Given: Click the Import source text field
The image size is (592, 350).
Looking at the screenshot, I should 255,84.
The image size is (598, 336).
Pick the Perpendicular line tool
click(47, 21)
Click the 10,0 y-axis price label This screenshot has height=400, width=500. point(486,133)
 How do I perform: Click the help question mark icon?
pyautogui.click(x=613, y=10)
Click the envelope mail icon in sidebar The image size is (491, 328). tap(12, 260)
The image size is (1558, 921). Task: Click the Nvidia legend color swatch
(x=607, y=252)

============

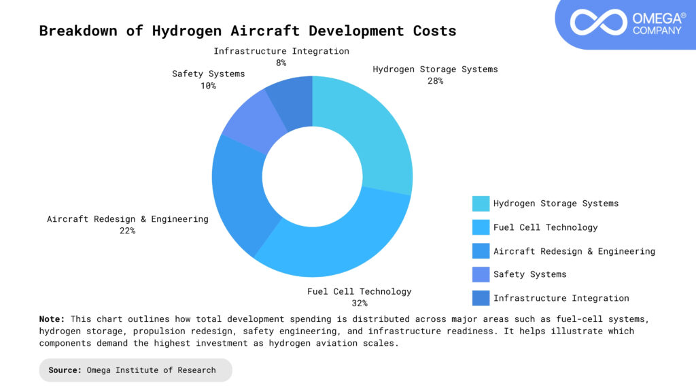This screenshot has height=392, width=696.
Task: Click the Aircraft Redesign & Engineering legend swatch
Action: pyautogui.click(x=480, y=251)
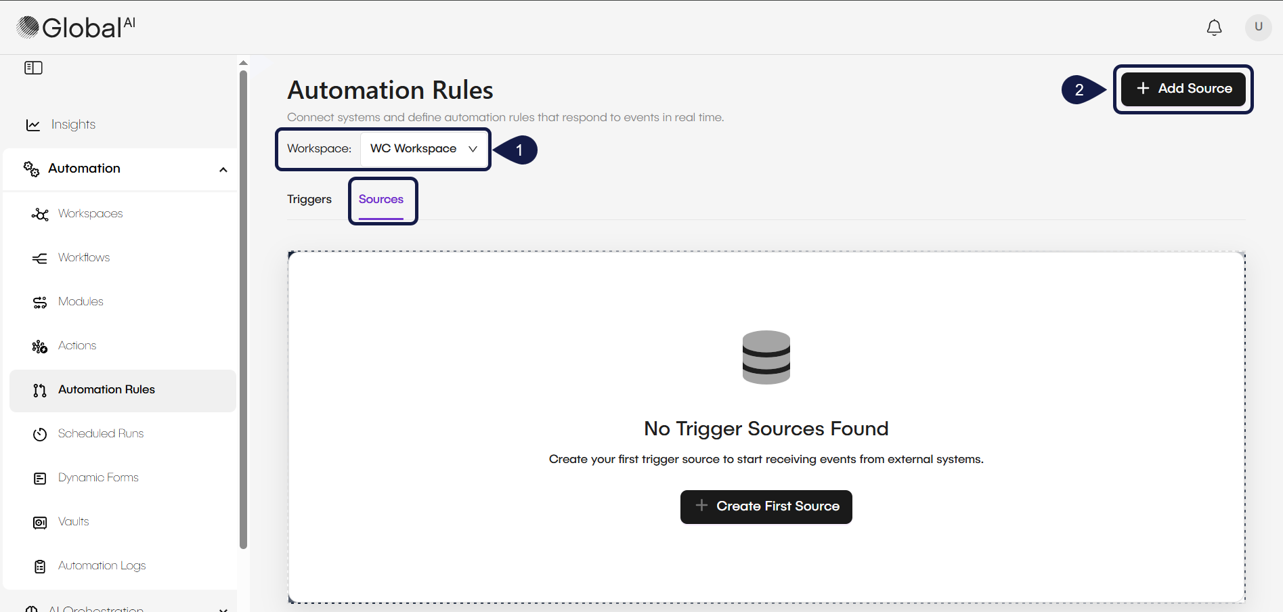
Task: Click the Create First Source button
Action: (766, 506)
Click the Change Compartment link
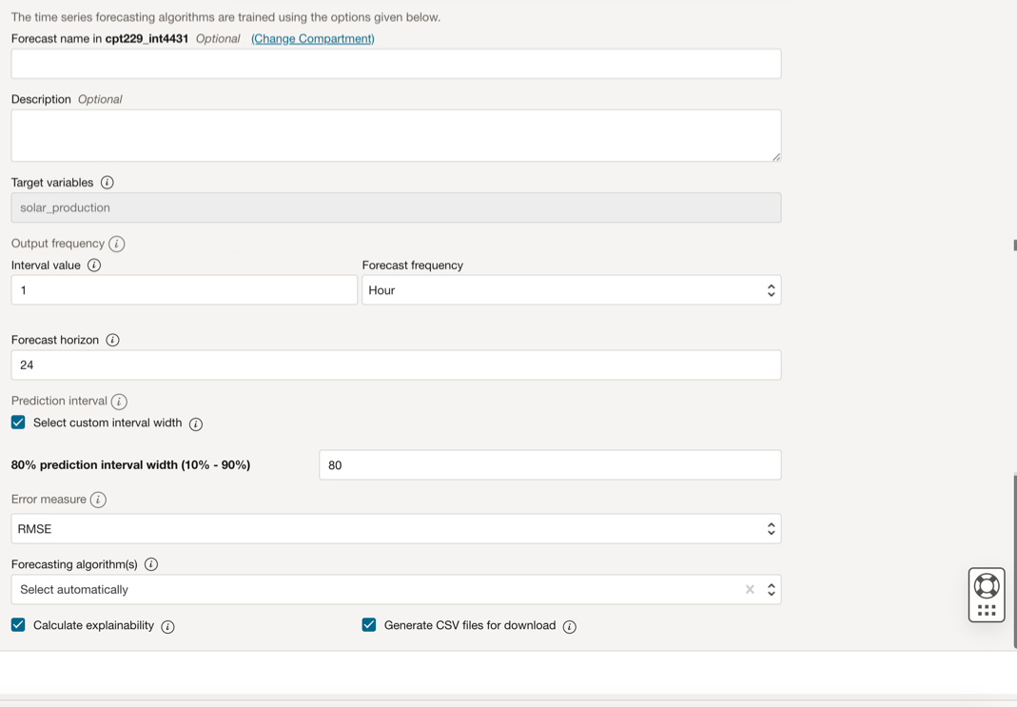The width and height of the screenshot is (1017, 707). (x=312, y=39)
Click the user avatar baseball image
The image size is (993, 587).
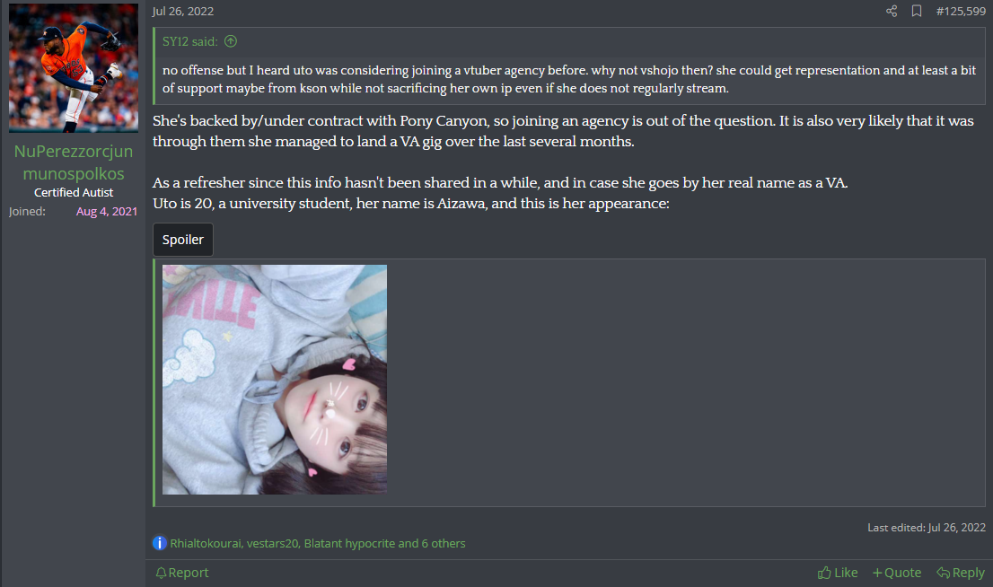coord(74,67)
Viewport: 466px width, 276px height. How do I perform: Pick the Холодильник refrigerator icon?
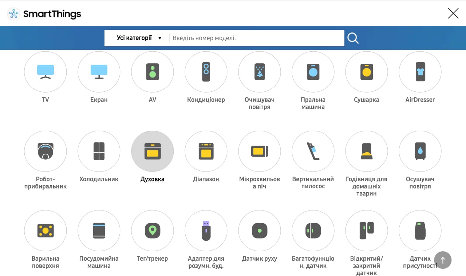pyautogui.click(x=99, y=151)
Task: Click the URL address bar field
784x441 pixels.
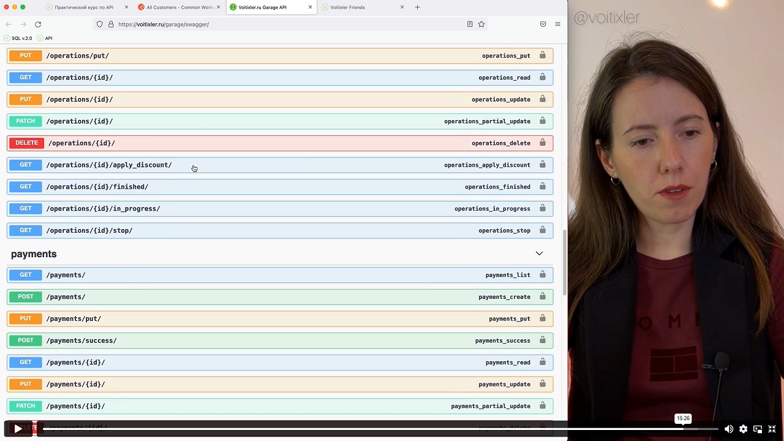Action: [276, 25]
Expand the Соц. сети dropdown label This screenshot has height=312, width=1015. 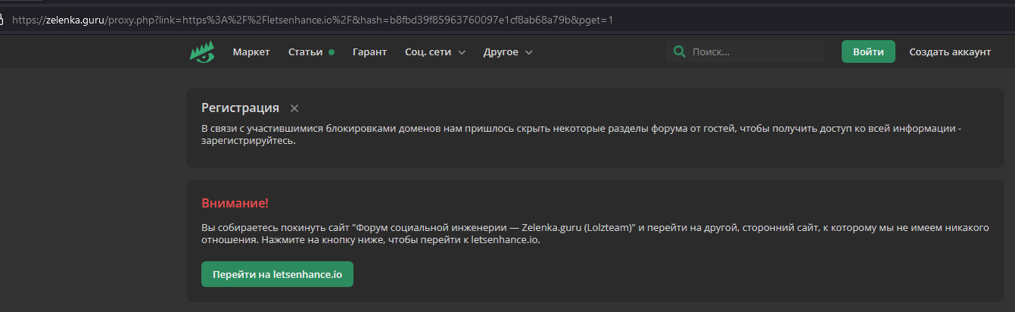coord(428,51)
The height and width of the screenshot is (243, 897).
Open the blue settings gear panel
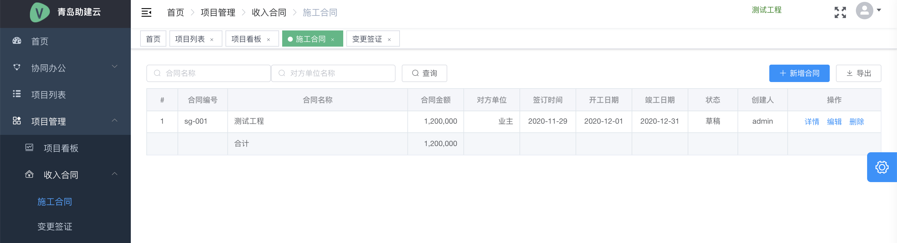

============

[PROBLEM DESCRIPTION] Taking the line with "Given: Click the Import source text field" as the first and the line with "Click the 10,0" as the last, retype that stretch of the data above exactly, with no other lines.

[TASK SOLUTION]
Given: Click the Import source text field
The image size is (592, 350).
Looking at the screenshot, I should 255,84.
The image size is (598, 336).
Pick the Perpendicular line tool
click(47, 21)
Click the 10,0 y-axis price label This screenshot has height=400, width=500. point(486,133)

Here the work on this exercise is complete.